• INSTRUCTIONS FOR THE TASK:
Select all lines in the records that include "agent".

[Data items]
☆ ☆ ☆ ☆

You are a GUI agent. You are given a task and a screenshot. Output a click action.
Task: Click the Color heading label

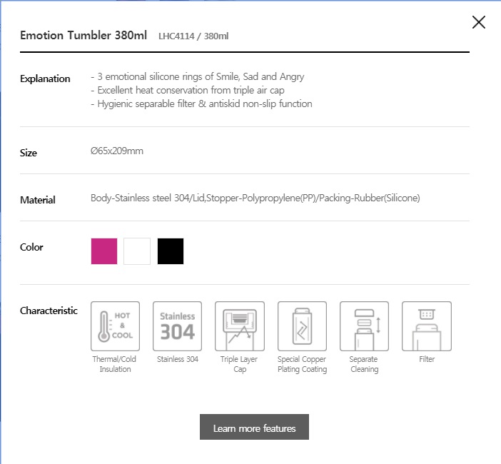click(x=32, y=247)
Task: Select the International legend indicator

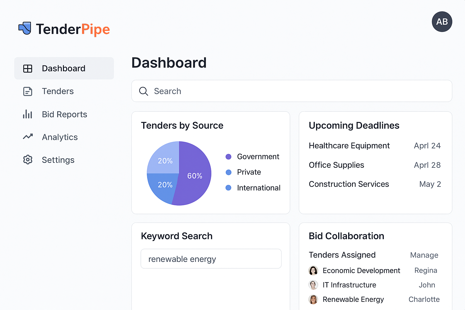Action: pyautogui.click(x=229, y=188)
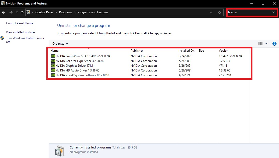Click the Programs breadcrumb in address bar
The image size is (279, 158).
pyautogui.click(x=65, y=12)
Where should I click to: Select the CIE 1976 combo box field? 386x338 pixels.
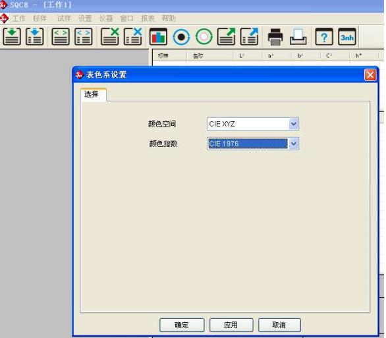pos(253,144)
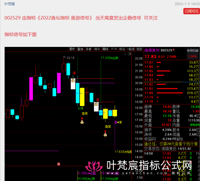Select the 多股 multi-stock view
Image resolution: width=200 pixels, height=181 pixels.
coord(89,49)
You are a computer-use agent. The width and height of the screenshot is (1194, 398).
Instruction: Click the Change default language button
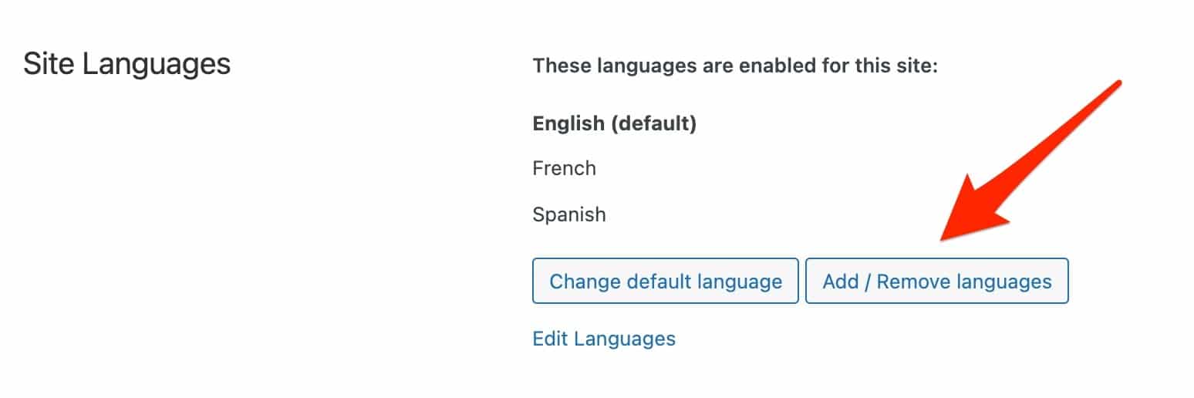click(665, 282)
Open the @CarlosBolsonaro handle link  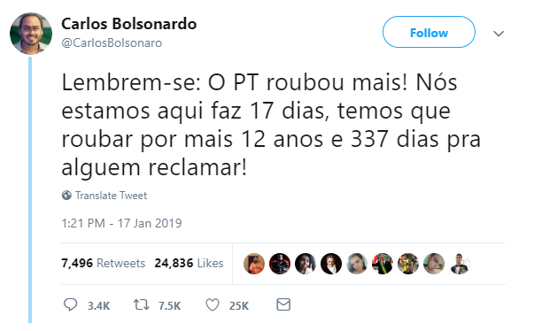pos(112,43)
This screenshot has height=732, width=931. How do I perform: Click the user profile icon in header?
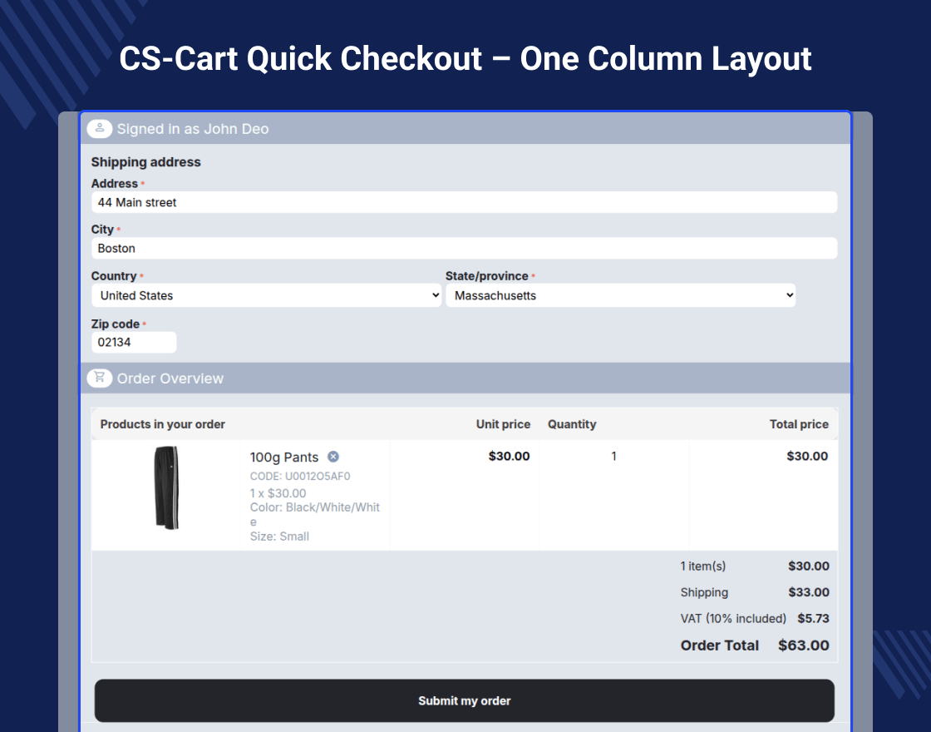[100, 128]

☆ ☆ ☆ ☆

• TASK RESULT:
You are a GUI agent. You are given a task and a screenshot. Output a click action.
You are a computer-use agent. The width and height of the screenshot is (1194, 398).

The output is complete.